Bu şahsına münhasır sanatçıyı ve yaratım serüvenini merak ederseniz… Winnipeg’de doğan ve uzun süredir New York’ta yaşayan Dzama, çizim yaparken kulaklığını hiç çıkarmıyormuş. Zaten biraz dikkatli gözlerle bakınca müziğin ritminin çoğu zaman resme geçtiğini fark edebilirsiniz: “Çizim yaparken müzik dinlemeyi seviyorum. Genellikle, bir şekilde çalışmayla aynı duyguya sahip bir albümüm olur” diyor. “Böylece çizimin atmosferi doğal olarak ortaya çıkar.”
“Üretim neşeme güveniyorum”
“Dzama, sanatında teknolojiden çok sezgiye ve üretim neşesine güveniyor: “Bir sanat eserinde en çok hayran olduğum şey samimiyet ya da sanatçının eser tarafından ele geçirildiği ya da onunla eğlendiğidir. Genellikle onlar için önemli olup olmadığını ya da bunu yapmaktan zevk alıp almadıklarını görebilirsiniz,” diyor. “Herhangi bir sanat türünü küçümseyip küçümsemediğimden emin değilim, ancak teknoloji uğruna en son teknolojiyi kullanan her şeye karşı biraz şüpheliyim.”
"Ay Işığında Dans” sergisi, izleyiciye yalnızca bakmakla kalmamayı, sezgilerini takip etmeyi, detayları yakalamayı öneriyor. Dzama’nın işleri anlatı kurmayı sevenler için bir hazine sandığı gibi; her köşede başka bir figür, başka bir ipucu, başka bir küçük hikâye var. Bir yandan zarif, bir yandan absürd. Tuhaf ama sıcak. Dzama’nın işleri, çağın karanlığını eğlenceli bir masal gibi anlatıyor. Ve belki de bu yüzden, daha etkili. Bu sergi, izleyiciyi hem eğlenceli hem de düşündürücü bir dünyaya davet ediyor. Gülümseyerek bakarken biraz da “Acaba burada ne oluyor?” diye sormaktan kendinizi alamıyorsunuz.
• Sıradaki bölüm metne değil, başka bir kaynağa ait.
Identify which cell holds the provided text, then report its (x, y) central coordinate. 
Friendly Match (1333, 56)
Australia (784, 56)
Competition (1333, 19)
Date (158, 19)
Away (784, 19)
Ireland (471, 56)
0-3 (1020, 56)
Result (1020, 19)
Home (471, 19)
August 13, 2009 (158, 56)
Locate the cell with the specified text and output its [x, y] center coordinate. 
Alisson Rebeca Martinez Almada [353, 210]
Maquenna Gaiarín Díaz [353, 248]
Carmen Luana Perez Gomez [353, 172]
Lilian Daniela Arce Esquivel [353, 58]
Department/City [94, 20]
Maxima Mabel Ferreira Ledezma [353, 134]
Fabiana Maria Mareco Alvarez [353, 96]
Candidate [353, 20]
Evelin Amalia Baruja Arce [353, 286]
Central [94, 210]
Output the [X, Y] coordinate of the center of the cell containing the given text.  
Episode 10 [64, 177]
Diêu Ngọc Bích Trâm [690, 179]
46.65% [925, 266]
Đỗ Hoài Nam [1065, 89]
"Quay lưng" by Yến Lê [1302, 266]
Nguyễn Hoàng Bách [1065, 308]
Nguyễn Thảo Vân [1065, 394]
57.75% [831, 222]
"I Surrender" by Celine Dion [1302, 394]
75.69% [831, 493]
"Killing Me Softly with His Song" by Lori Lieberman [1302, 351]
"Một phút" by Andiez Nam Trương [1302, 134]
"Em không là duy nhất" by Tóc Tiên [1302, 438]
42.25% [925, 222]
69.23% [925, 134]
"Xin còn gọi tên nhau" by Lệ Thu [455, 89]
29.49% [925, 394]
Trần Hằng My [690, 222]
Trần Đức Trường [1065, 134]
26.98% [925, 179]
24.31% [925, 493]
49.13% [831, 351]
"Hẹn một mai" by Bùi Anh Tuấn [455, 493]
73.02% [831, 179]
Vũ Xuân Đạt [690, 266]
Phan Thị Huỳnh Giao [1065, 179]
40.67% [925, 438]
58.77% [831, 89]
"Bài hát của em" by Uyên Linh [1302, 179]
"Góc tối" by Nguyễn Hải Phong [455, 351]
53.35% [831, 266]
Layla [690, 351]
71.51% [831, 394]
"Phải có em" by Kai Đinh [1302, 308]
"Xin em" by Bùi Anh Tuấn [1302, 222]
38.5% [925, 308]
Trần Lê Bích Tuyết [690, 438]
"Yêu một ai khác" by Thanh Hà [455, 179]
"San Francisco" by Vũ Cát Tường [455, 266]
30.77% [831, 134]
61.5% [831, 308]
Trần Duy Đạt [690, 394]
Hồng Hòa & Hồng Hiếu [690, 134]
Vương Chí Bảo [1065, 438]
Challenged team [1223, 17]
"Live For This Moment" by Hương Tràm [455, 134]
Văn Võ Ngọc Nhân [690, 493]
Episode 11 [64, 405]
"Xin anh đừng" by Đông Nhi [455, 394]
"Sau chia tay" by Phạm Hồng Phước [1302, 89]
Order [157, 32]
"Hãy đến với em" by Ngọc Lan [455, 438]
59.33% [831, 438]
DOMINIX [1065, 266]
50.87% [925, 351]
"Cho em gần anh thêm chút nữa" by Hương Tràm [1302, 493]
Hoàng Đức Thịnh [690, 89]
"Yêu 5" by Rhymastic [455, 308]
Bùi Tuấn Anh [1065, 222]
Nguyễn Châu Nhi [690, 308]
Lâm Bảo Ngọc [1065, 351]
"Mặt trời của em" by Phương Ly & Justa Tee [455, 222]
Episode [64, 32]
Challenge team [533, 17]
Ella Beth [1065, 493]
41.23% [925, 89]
“Ay Işığında Dans” sergisi 17 Ağustos’a kadar ziyaret edilebilir.
Samih Rıfat da Pera'da
Pera Müzesi'nde aynı zamanda kültür dünyamızın önemli isimlerinden Samih Rifat’ın yaşamına ve üretimine odaklanan bir başka etkileyici sergi de izleyicilerle buluşuyor: “Çok İş Var Yapacak”. Sergi, Samih Rifat’ın fotoğraflarından, çevirilerinden, belgesellerinden ve yazılarından derlenen bir seçki sunarak onun sanat ve düşünce dünyasını derinlemesine keşfetme fırsatı sağlıyor.
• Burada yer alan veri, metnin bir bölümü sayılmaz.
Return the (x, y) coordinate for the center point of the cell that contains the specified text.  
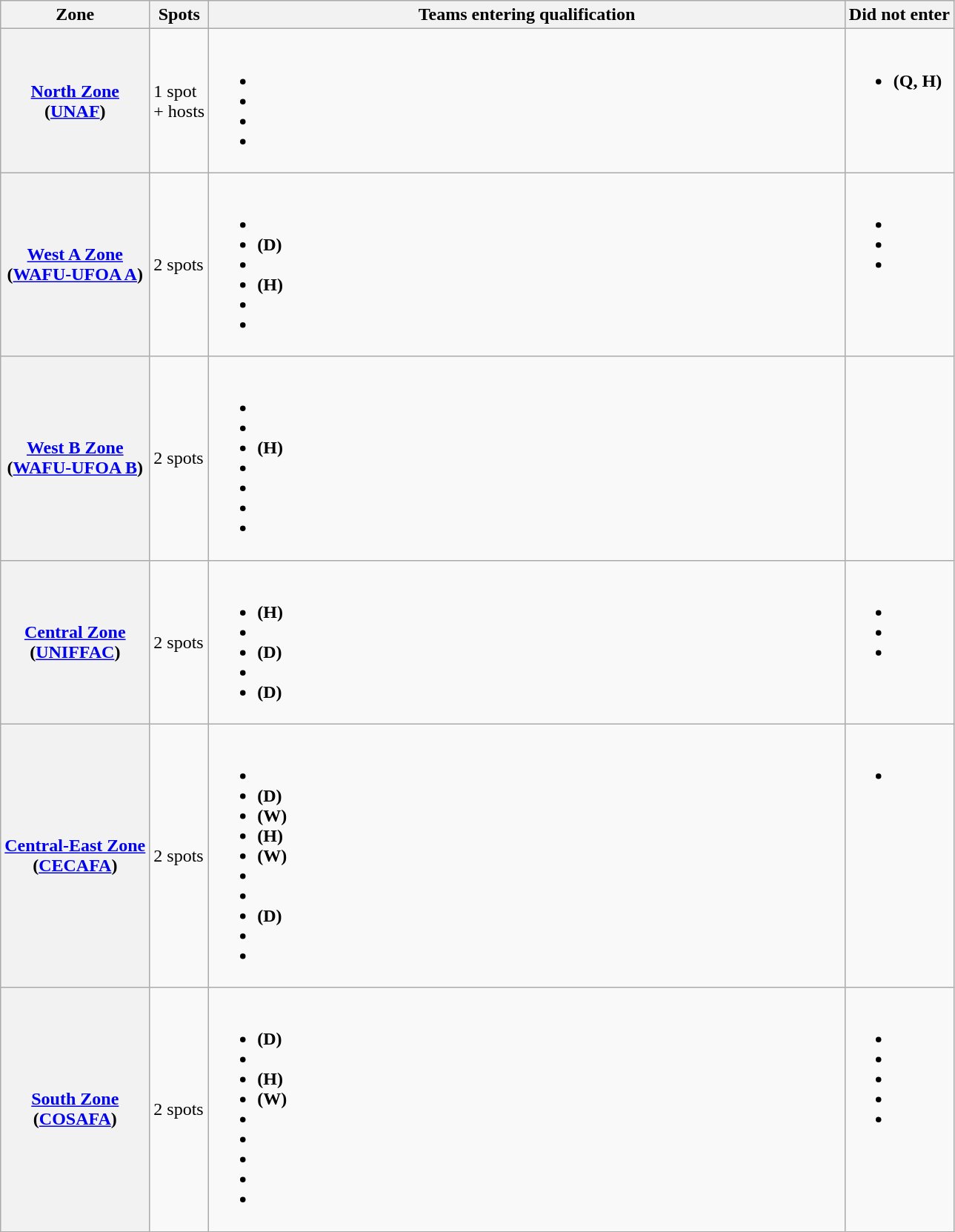
Central-East Zone(CECAFA) (76, 856)
(H) (528, 458)
West B Zone(WAFU-UFOA B) (76, 458)
(H) (D) (D) (528, 642)
Zone (76, 15)
(Q, H) (899, 101)
South Zone(COSAFA) (76, 1110)
(D) (W) (H) (W) (D) (528, 856)
(D) (H) (W) (528, 1110)
Did not enter (899, 15)
Spots (179, 15)
West A Zone(WAFU-UFOA A) (76, 264)
Central Zone(UNIFFAC) (76, 642)
North Zone(UNAF) (76, 101)
Teams entering qualification (528, 15)
1 spot+ hosts (179, 101)
(D) (H) (528, 264)
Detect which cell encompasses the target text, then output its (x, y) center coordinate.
Samih Rifat, Batı ve Anadolu sanatlarının izlerini taşıyan çok yönlü bir kültür insanıydı. Fotoğrafçılığı bir sanat değil, bir düşünce aracı olarak gören Rifat, dergilerde yayımladığı yazılarla fotoğraf dünyasına önemli katkılarda bulundu. Aynı zamanda, pek çok belgesel projeleri ve özenle yaptığı çevirilerle de tanınır. Sergide, Rifat’ın görsel ve yazınsal dünyasına dair pek çok örnek yer alırken, onun bir kültür aydını olarak nasıl bir köprü vazifesi gördüğü de gözler önüne seriliyor. Sergi, sadece Rifat’ın kişisel eserlerine değil, aynı zamanda onun kültür dünyasında nasıl bir iz bıraktığına da ışık tutuyor. Samih Rıfat’ın çok yönlü ve ilham veren dünyasıyla tanışmak için 17 Ağustos’a kadar vaktiniz var.